200 Bangunan Liar di Kampung Arab Puncak Dibongkar Paksa

shares |

200 Bangunan Liar di Kampung Arab Puncak Dibongkar Paksa

AMIMAZDA.COM - Bogor - Ratusan bangunan liar di kawasan Kampung Arab, Jalan Raya Puncak, Kecamatan Cisarua, Kabupaten Bogor, Jawa Barat, dibongkar petugas Satpol PP Kabupaten Bogor, Senin (22/8/2016). Bangunan liar ini dibongkar karena jadi biang kemacetan.

Pembongkaran bangunan liar di kawasan Warung Kaleng atau biasa disebut Kampung Arab ini dilakukan petugas, Senin (22/8/2016) sejak sekitar pukul 09.00 WIB. Bangunan liar ini dibongkar menggunakan alat berat. 

"Ada 200 bangunan yang dibongkar hari ini. Selain tidak memiliki izin, bangunan yang kita bongkar karena berdiri di bahu jalan, irigasi dan trotoar. Ini semua pelanggaran," kata Kepala Bidan Pembinaan dan Pemeriksaan (Bina Riksa) Satpol PP Kabupaten Bogor, Agus Ridho, saat ditemui di lokasi pembongkaran.

Bangunan yang dibongkar merupakan salon-salon tempat turis Timur Tengah bercukur saat berwisata atau menetap sementara di kawasan Puncak. Ada pula bangunan bengkel, kayu gaharu khas timur tengah, serta tempat penukaran mata uang. Semua diratakan menggunakan satu alat berat.

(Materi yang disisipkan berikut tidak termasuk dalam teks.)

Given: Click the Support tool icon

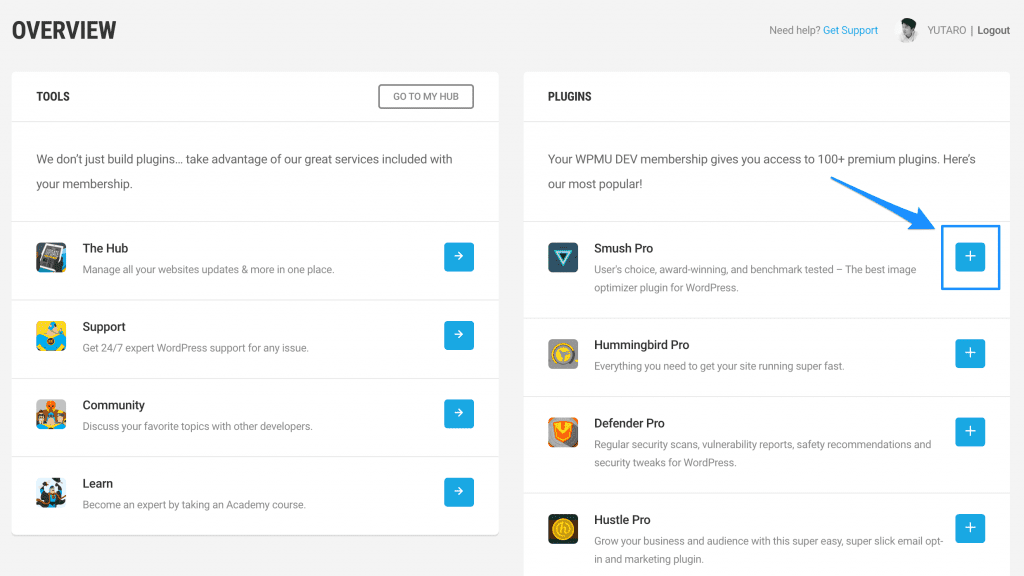Looking at the screenshot, I should click(x=51, y=336).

Sebanyak 300 personel gabungan dari Satpol PP Kabupaten Bogor, TNI dan Polri disiagakan di lokasi mengantisipasi terjadinya penolakan dari warga. Pembongkaran ini sempat menjadi perhatian para turis timur tengah yang tengah berada di lokasi. Beberapa di antaranya bahkan sengaja mendekat untuk mengabadikan proses pembongkaran. 

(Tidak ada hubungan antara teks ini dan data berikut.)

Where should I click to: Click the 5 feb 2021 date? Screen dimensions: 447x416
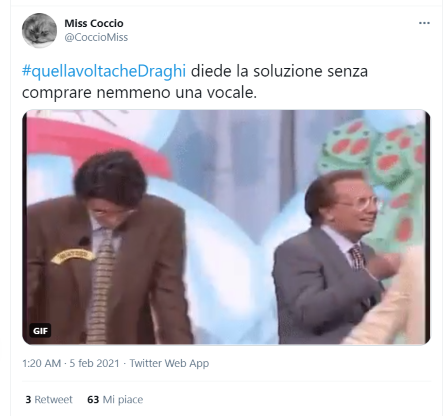pos(94,363)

Agus Ridho menyebut, kawasan warung kaleng merupakan salah satu lokasi titik kemacetan di jalur Puncak, terutama saat akhir pekan dan musim kedatangan turis Timur Tengah. 

"Lokasi ini kan memang disebut jadi titik kemacetan, makanya pembongkaran ini dilakukan sebagai salah satu solusi untuk mengatasi kemacetan tadi," katanya. 

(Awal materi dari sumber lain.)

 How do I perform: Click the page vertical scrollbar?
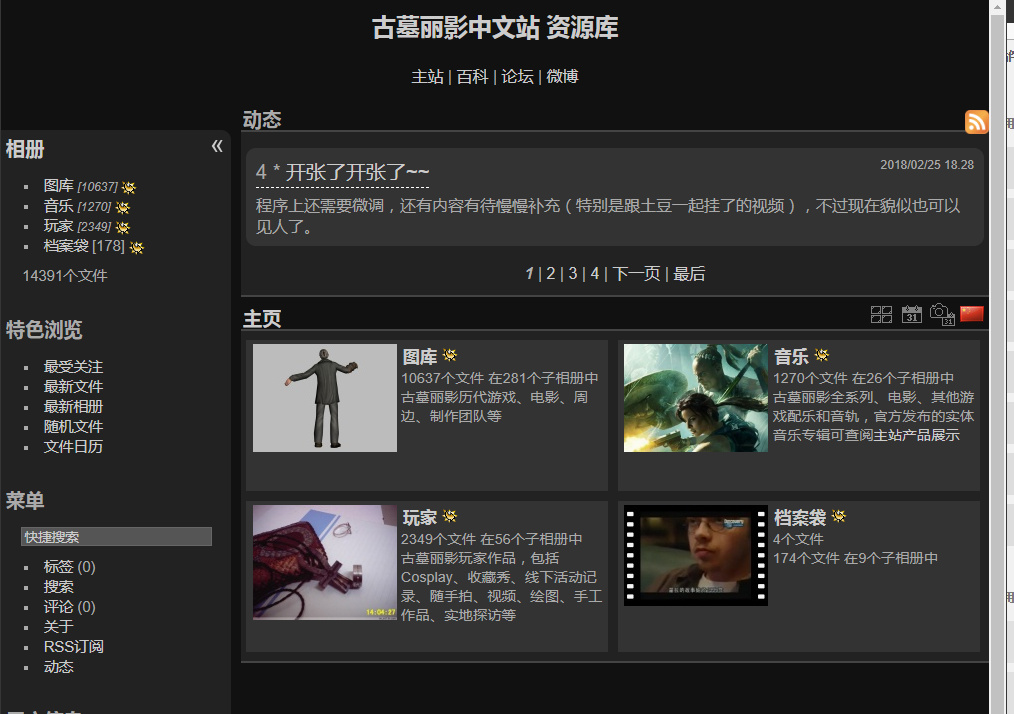point(997,357)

Dalam proses pembongkaran bangunan liar tersebut, sempat terjadi sedikit kericuhan. Ratusan warga yang menyaksikan proses pembongkaran sempat berteriak agar petugas Satpol PP Kabupaten Bogor tidak tebang pilih dalam melakukan pembongkaran. Pasalnya, ada beberapa bangunan yang dianggap sama-sama berdiri di bahu jalan tetapi tidak dibongkar. 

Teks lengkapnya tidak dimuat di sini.